M. Maruf,Arka Daw,Kazi Sajeed Mehrab,Harish Babu Manogaran,Abhilash Neog,Medha Sawhney,Mridul Khurana,James P. Balhoff,Yasin Bakis,Bahadir Altintas,Matthew J. Thompson,Elizabeth G. Campolongo,Josef C. Uyeda,Hilmar Lapp,Henry L. Bart,Paula M. Mabee,Yu Su,Wei-Lun Chao,Charles Stewart,Tanya Berger-Wolf,Wasila Dahdul,Anuj Karpatne
2024-08-29
Abstract:Images are increasingly becoming the currency for documenting biodiversity on the planet, providing novel opportunities for accelerating scientific discoveries in the field of organismal biology, especially with the advent of large vision-language models (VLMs). We ask if pre-trained VLMs can aid scientists in answering a range of biologically relevant questions without any additional fine-tuning. In this paper, we evaluate the effectiveness of 12 state-of-the-art (SOTA) VLMs in the field of organismal biology using a novel dataset, VLM4Bio, consisting of 469K question-answer pairs involving 30K images from three groups of organisms: fishes, birds, and butterflies, covering five biologically relevant tasks. We also explore the effects of applying prompting techniques and tests for reasoning hallucination on the performance of VLMs, shedding new light on the capabilities of current SOTA VLMs in answering biologically relevant questions using images. The code and datasets for running all the analyses reported in this paper can be found at <a class="link-external link-https" href="https://github.com/sammarfy/VLM4Bio" rel="external noopener nofollow">this https URL</a>.
Computer Vision and Pattern Recognition
What problem does this paper attempt to address?

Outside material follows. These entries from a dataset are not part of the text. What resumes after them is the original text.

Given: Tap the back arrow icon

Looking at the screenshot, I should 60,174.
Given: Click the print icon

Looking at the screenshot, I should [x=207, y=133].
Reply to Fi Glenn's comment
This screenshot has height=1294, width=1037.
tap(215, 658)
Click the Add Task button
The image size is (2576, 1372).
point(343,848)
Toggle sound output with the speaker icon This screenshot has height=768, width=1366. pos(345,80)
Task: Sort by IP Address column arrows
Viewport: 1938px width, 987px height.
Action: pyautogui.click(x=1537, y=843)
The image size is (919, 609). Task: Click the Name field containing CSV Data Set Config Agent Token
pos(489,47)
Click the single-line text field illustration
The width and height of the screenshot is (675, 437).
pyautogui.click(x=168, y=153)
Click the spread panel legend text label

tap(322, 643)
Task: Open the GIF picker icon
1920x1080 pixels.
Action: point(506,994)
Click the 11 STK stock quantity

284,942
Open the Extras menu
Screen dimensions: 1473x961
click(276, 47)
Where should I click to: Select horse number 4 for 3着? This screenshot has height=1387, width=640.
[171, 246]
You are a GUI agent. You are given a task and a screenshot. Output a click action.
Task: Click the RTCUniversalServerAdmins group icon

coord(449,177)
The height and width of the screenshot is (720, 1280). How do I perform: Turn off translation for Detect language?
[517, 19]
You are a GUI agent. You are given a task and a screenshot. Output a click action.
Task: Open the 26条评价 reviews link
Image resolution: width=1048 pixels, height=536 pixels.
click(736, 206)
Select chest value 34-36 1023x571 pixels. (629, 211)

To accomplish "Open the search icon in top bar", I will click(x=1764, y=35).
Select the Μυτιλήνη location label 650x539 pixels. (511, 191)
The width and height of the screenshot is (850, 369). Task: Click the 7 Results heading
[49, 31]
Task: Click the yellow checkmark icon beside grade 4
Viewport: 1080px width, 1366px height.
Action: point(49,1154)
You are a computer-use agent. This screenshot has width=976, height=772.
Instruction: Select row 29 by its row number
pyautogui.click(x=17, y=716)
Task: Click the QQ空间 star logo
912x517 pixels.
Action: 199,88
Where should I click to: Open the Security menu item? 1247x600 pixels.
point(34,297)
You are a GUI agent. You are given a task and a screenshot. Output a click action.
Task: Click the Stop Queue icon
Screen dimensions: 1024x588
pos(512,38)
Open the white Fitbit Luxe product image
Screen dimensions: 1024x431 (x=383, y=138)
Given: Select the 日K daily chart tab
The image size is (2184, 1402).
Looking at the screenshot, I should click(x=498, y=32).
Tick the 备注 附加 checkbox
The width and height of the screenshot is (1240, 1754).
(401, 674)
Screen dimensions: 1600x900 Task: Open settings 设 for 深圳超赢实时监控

### Problems the Paper Attempts to Solve This paper aims to evaluate the performance of pre-trained Vision-Language Models (VLMs) in the field of biology, specifically whether these models can help scientists answer a range of questions related to biological feature discovery without additional fine-tuning. Specifically, the paper focuses on the following aspects: 1. **Species Classification**: Identifying the scientific name of the organism in the image. 2. **Feature Recognition**: Determining whether specific features (such as eyes, fins, etc.) of the organism are present in the image. 3. **Feature Localization**: Marking the location of specific features in the image. 4. **Feature Referencing**: Given a region, identifying the names of the features within that region. 5. **Feature Counting**: Counting the number of specific features in the image. ### Main Contributions 1. **Dataset Construction**: Constructed a benchmark dataset named VLM4Bio, containing approximately 469,000 question-answer pairs involving 30,000 images from fish, birds, and butterflies. 2. **Performance Evaluation**: Evaluated the zero-shot performance of 12 state-of-the-art VLMs on the above five tasks, revealing the strengths and weaknesses of these models in the field of biology. 3. **Prompting Techniques and Reasoning Illusion Tests**: Investigated the impact of different prompting techniques and reasoning illusion tests on the performance of VLMs, further exploring the reasoning capabilities of these models in the field of biology. ### Background and Motivation With the accumulation of a large number of biological images, these images provide new opportunities to accelerate biodiversity research. However, traditional methods of biological feature measurement rely on expert visual attention, which is cumbersome and subjectively defined, limiting the progress of scientific research. Pre-trained VLMs, due to their ability to handle both text and images simultaneously, may play an important role in biological feature discovery. Therefore, by constructing the VLM4Bio dataset and systematically evaluating the performance of VLMs, the paper aims to explore the practical application potential of these models in the field of biology.